L’imam Mame Tamsir Ndiour a dirigé pour la première fois la prière le 9 février 1989, suite au décès de son père, Tafsir Babacar Ndiour.

Après de la polémique concernant la succession de son père à l’imamat de la mosquée, il réussit à s’imposer.

Son grand-père, Tafsir Oumar Ndiour, était un grand érudit proche d’El Hadj Malick Sy, lequel khalife de la confrérie Tidjane avait inauguré la grande mosquée de Moussanté en 1910.

‘’C’est le vénéré El Hadj Malick qui a inauguré cette mosquée’’, a ainsi rappelé Habib Diallo.

De la même classe d’âge que le maire de Thiès, Idrissa Seck, avec qui il a fréquenté l’école coranique de la famille Ndiour, l’imam Tamsir Ndiour était très respecté dans la ville et auprès de ses proches.

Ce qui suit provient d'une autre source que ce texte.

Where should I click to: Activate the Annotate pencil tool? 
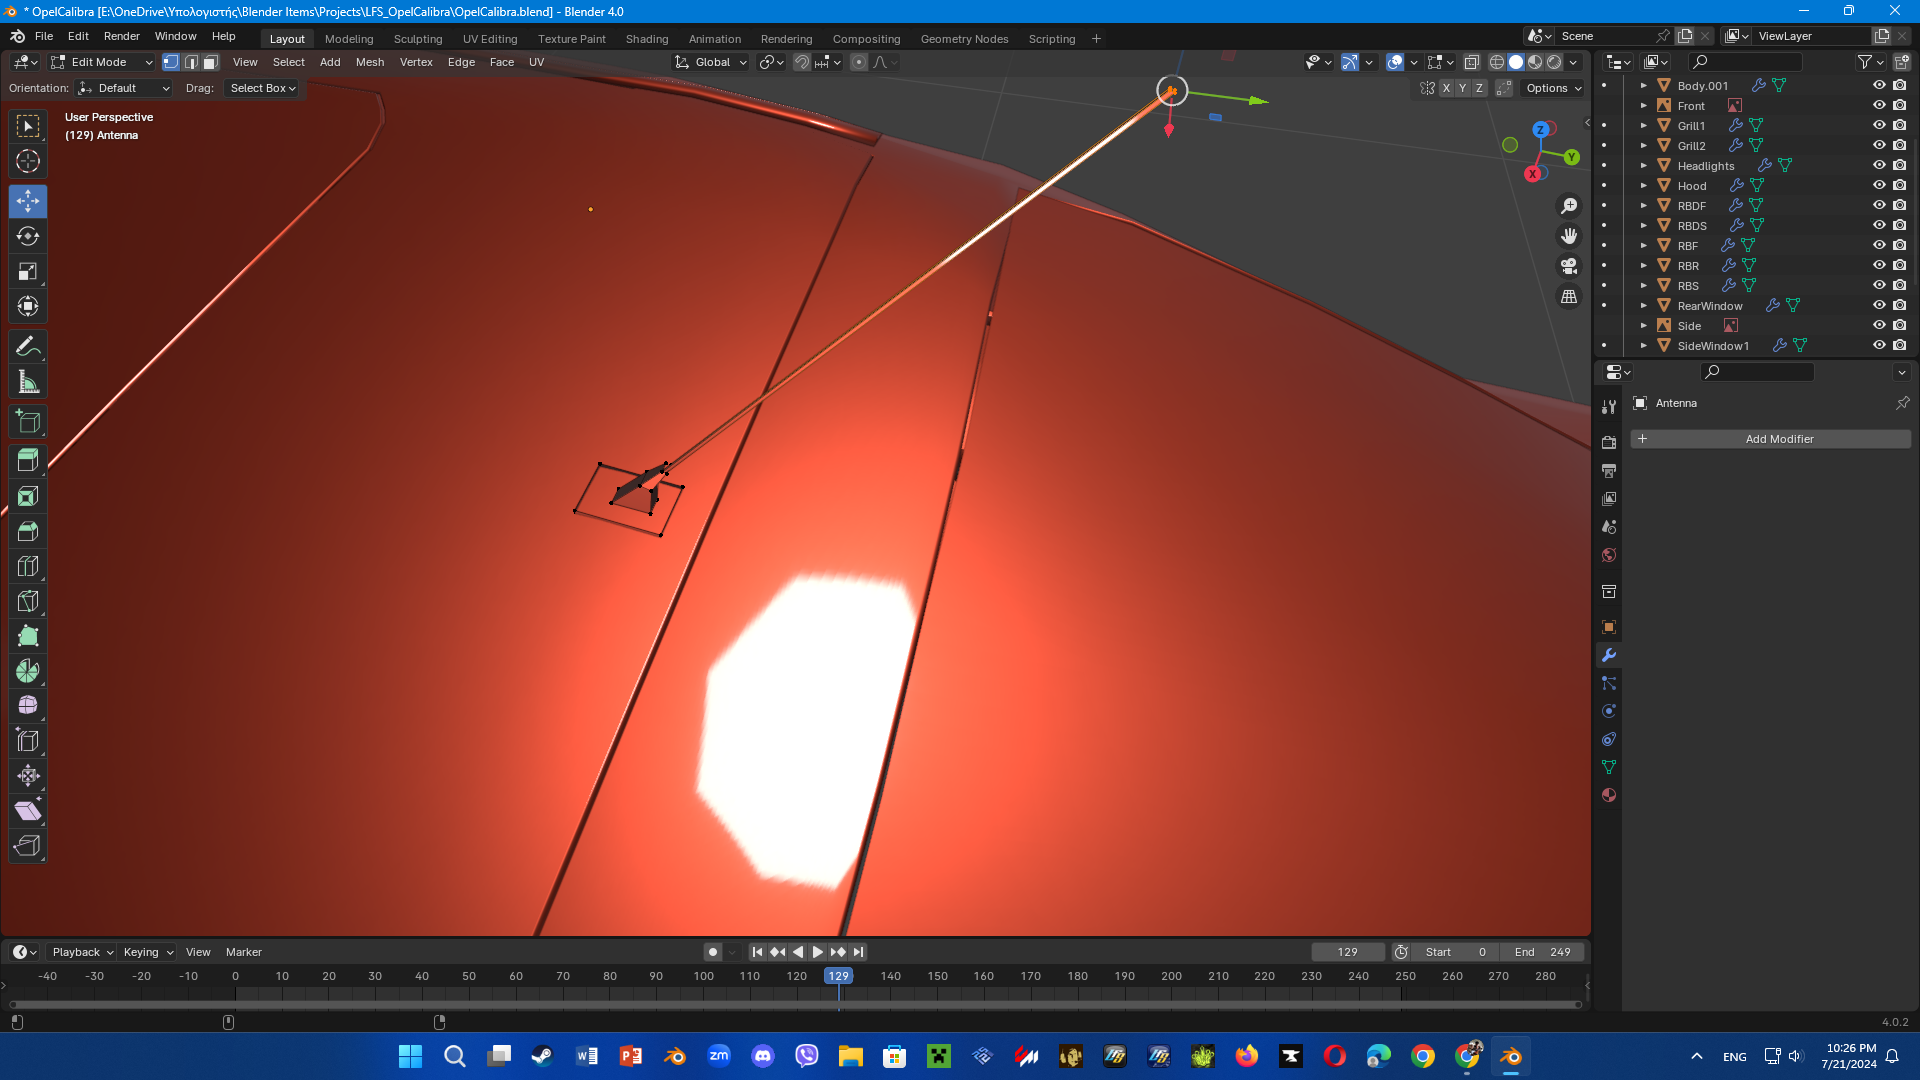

Il prononçait des sermons très courus à l’occasion des fêtes religieuses musulmanes, notamment la Korité et la Tabaski.

Ancien responsable de mouvement navétane dans son quartier à Thiès, il avait obtenu un diplôme d’entraîneur de football de premier degré. D’ailleurs, il a longtemps milité dans les mouvements associatifs.

Polygame, il est père de cinq enfants. Bien apprécié dans sa famille et par bon nombre d’habitants de Thiès, il affichait toujours un sourire accueillant, selon plusieurs témoignages concordants.

‘’Il aimait discuter et partager ses convictions avec tout le monde’’, ajoute Habib Diallo.

‘’Les hommes avaient du plaisir à écouter ses sermons lors des fêtes religieuses ou à l’occasion d’une rencontre. Il était célèbre, de par sa culture et son ouverture d’esprit. C’est un don du Tout-Puissant’’, a souligné M. Diallo.

L’imam Mame Tamsir Ndiour était le neveu de feu le président guinéen, Lansana Konté. Arabisant doublé d’un intellectuel, il est né en 1955 à Thiès.

Le marabout qui paraissait bien moins que ses 55 ans, a obtenu son Brevet d’études du premier cycle (BEPC) au début des années 70.